━━━━━ Study material ━━━━━

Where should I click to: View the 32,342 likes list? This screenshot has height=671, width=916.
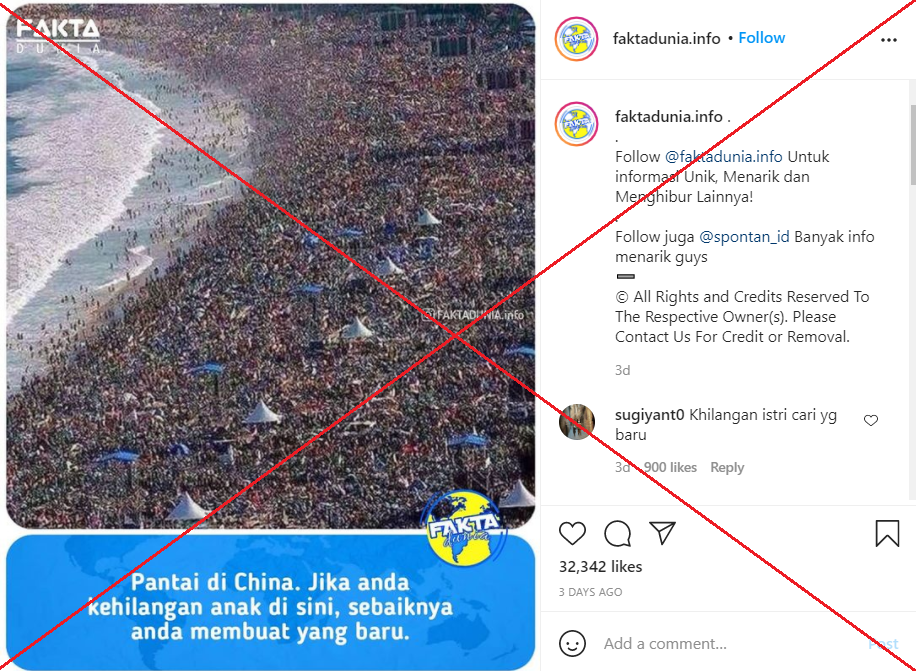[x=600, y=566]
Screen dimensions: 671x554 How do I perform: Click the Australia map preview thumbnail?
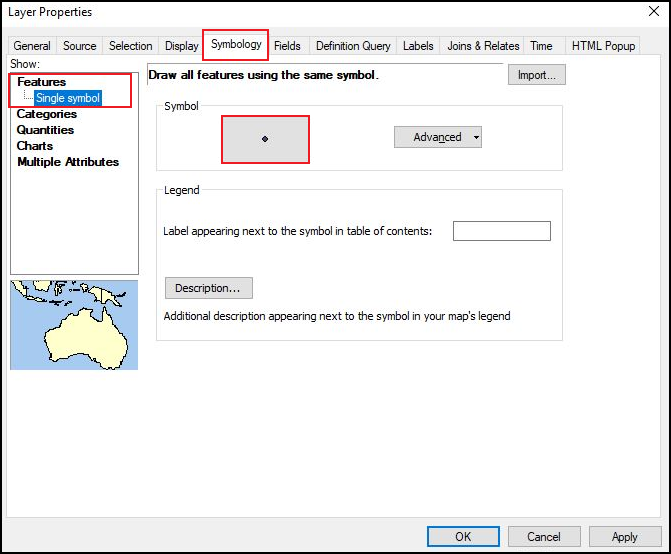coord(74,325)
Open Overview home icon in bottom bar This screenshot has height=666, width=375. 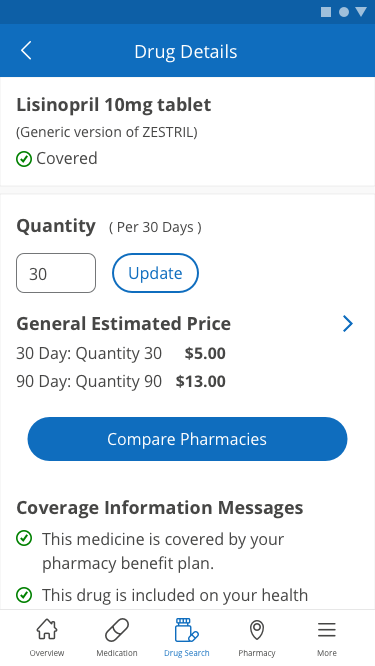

━━━━━
━━━━━ Study material ━━━━━

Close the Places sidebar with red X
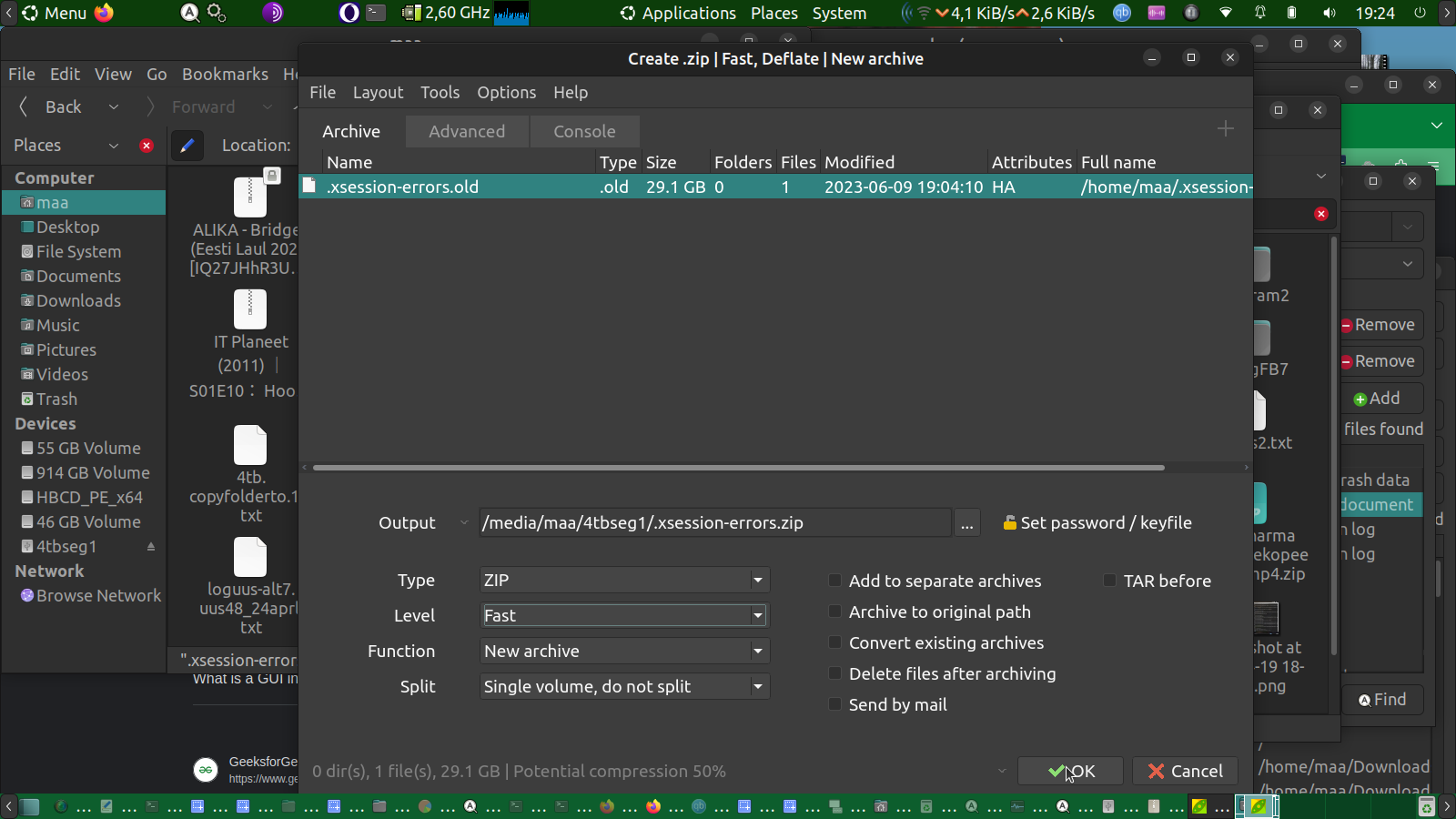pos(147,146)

━━━━━

**Exercise brief:** Write out again exactly the lines above from the one with "Screen dimensions: 671x554" through the one with "Open Overview home", adding no other lines and no pictures.

**Response:**
Screen dimensions: 671x554 How do I perform: Click the Australia map preview thumbnail?
coord(74,325)
Open Overview home icon in bottom bar This screenshot has height=666, width=375. 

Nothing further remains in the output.